Le titre révèle la double ambition de cet ouvrage collectif, fruit d’un colloque tenu en juin 2019 à la faculté de théologie de l’université de Paderborn. Il s’agit de réexaminer la notion de »confessionnalisation« (Konfessionalisierung), que l’on pourrait avoir trop rapidement abandonnée au bénéfice de celle de »cultures confessionnelles« (Konfessionskulturen) et, plus récemment, d’»ambiguïté confessionnelle« (konfessionelle Ambiguität). Il s’agit, d’autre part, d’asseoir ce réexamen sur une étude approfondie des pratiques liturgiques et des stratégies pastorales dans le diocèse de Paderborn, traditionnellement considéré comme un modèle de confessionnalisation catholique. En introduction, les trois éditeurs rappellent rapidement l’état de la réflexion historiographique et indiquent les trois questions qui sous-tendent plus ou moins toutes les contributions: s’agit-il d’un »projet« initié par le sommet ou d’un »processus« favorisant l’émergence d’une culture confessionnelle?

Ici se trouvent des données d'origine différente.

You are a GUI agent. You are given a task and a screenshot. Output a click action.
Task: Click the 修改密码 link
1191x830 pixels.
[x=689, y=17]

Quel est l’objectif visé par le »sommet« et quelle est la réception de la »base«? Peut-on préciser la chronologie du processus de confessionnalisation, notamment par rapport à la guerre de Trente Ans?

Une première partie est consacrée aux »acteurs de la confessionnalisation catholique à Paderborn«. Bettina Braun brosse le portrait de Dietrich von Fürstenberg. Évêque de Paderborn (1585–1618), il est avant tout soucieux de renforcer son pouvoir princier. Cherche-t-il à mieux former et à discipliner le clergé paroissial (notamment en ce qui concerne le respect du célibat), les résultats ne se font sentir que sous l’épiscopat de son successeur. S’efforce-t-il de soutenir les pratiques dévotionnelles, revivifiées ou introduites par les jésuites, et liturgiques, la résistance de la noblesse territoriale ralentit la formation d’une identité confessionnelle. Au tournant des XVIe et XVIIe siècles, la vie du diocèse de Paderborn est moins »marquée« par la confessionnalisation qu’elle n’est le cadre dans lequel celle-ci prend forme. Pour étudier l’attitude de la noblesse territoriale, Gesine Dronsz prend pour source les oraisons funèbres (Leichenpredigten), répandues plus particulièrement chez les protestants. Au XVIe comme au XVIIe siècle, elles sont l’ultime occasion de professer la foi évangélique manifestée par le défunt durant toute sa vie. A contrario, on ne trouve pas d’oraison funèbre catholique typiquement contre-réformatrice, comme si l’environnement catholique dispensait de faire preuve de prosélytisme, voire d’agressivité.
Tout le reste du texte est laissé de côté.